I just noticed that you can not use standard math operators on an enum such as ++ or +=

So what is the best way to iterate through all of the values in a C++ enum?




too much complicated these solution, i do like that :

enum NodePosition { Primary = 0, Secondary = 1, Tertiary = 2, Quaternary = 3};

const NodePosition NodePositionVector[] = { Primary, Secondary, Tertiary, Quaternary };

for (NodePosition pos : NodePositionVector) {
...
}



One of the answers says: "If you knew that the enum values were sequential, for example the Qt:Key enum".

Qt::Key values are not sequential. Some segments in the enum are.

This thread is about iterating over all values in enum. This actually is possible in Qt due to its use of Meta Object System:

const QMetaObject *metaObject = qt_getQtMetaObject();
QMetaEnum keyEnum = metaObject->enumerator(metaObject->indexOfEnumerator("Key"));
for (int i = 0; i < keyEnum.keyCount(); ++i) {
    qDebug() << keyEnum.key(i);
}

See also QObject::metaObject() and Q_ENUM macro.

I think this kind of stuff will become easier with C++20? But I haven't looked into it.




#include <iostream>
#include <algorithm>

namespace MyEnum
{
  enum Type
  {
    a = 100,
    b = 220,
    c = -1
  };

  static const Type All[] = { a, b, c };
}

void fun( const MyEnum::Type e )
{
  std::cout << e << std::endl;
}

int main()
{
  // all
  for ( const auto e : MyEnum::All )
    fun( e );

  // some
  for ( const auto e : { MyEnum::a, MyEnum::b } )
    fun( e );

  // all
  std::for_each( std::begin( MyEnum::All ), std::end( MyEnum::All ), fun );

  return 0;
}



If you knew that the enum values were sequential, for example the Qt:Key enum, you could:

Qt::Key shortcut_key = Qt::Key_0;
for (int idx = 0; etc...) {
    ....
    if (shortcut_key <= Qt::Key_9) {
        fileMenu->addAction("abc", this, SLOT(onNewTab()),
                            QKeySequence(Qt::CTRL + shortcut_key));
        shortcut_key = (Qt::Key) (shortcut_key + 1);
    }
}

It works as expected.




You can try and define the following macro:

#define for_range(_type, _param, _A1, _B1) for (bool _ok = true; _ok;)\
for (_type _start = _A1, _finish = _B1; _ok;)\
    for (int _step = 2*(((int)_finish)>(int)_start)-1;_ok;)\
         for (_type _param = _start; _ok ; \
 (_param != _finish ? \
           _param = static_cast<_type>(((int)_param)+_step) : _ok = false))

Now you can use it:

enum Count { zero, one, two, three }; 

    for_range (Count, c, zero, three)
    {
        cout << "forward: " << c << endl;
    }

It can be used to iterate backwards and forwards through unsigned, integers, enums and chars:

for_range (unsigned, i, 10,0)
{
    cout << "backwards i: " << i << endl;
}


for_range (char, c, 'z','a')
{
    cout << c << endl;
}

Despite its awkward definition it is optimized very well. I looked at disassembler in VC++. The code is extremely efficient. Don't be put off but the three for statements: the compiler will produce only one loop after optimization! You can even define enclosed loops:

unsigned p[4][5];

for_range (Count, i, zero,three)
    for_range(unsigned int, j, 4, 0)
    {   
        p[i][j] = static_cast<unsigned>(i)+j;
    }

You obviously cannot iterate through enumerated types with gaps.




For MS compilers:

#define inc_enum(i) ((decltype(i)) ((int)i + 1))

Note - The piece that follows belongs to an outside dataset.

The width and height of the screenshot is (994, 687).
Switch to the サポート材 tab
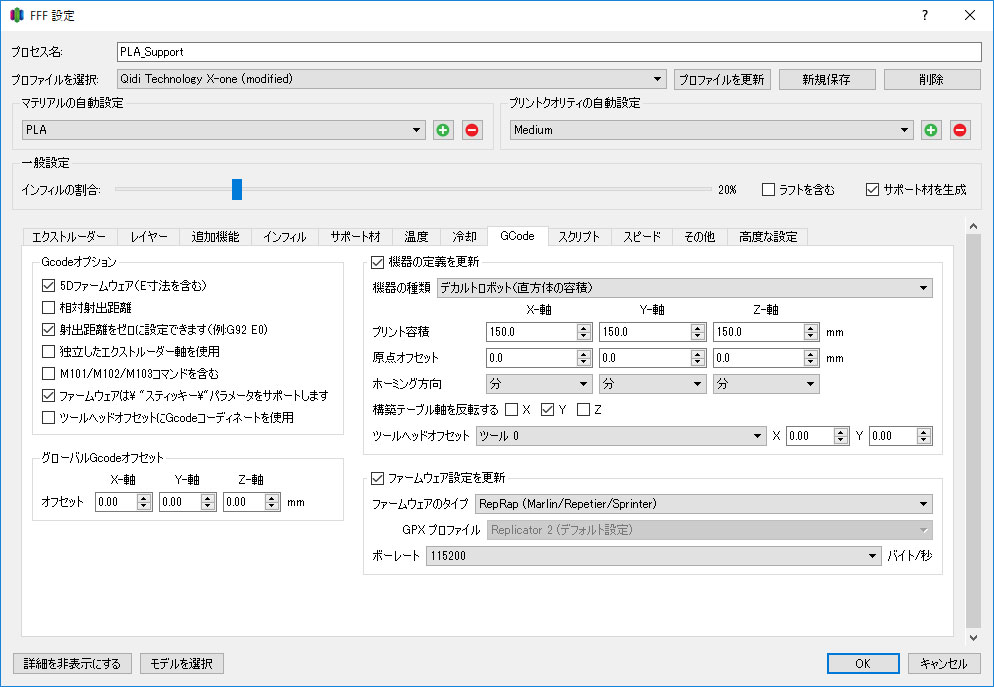(355, 237)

enum enumtype { one, two, three, count};
for(enumtype i = one; i < count; i = inc_enum(i))
{ 
    dostuff(i); 
}

Note: this is a lot less code than the simple templatized custom iterator answer.

You can get this to work with GCC by using typeof instead of decltype, but I don't have that compiler handy at the moment to make sure it compiles.




You can also overload the increment/decrement operators for your enumerated type.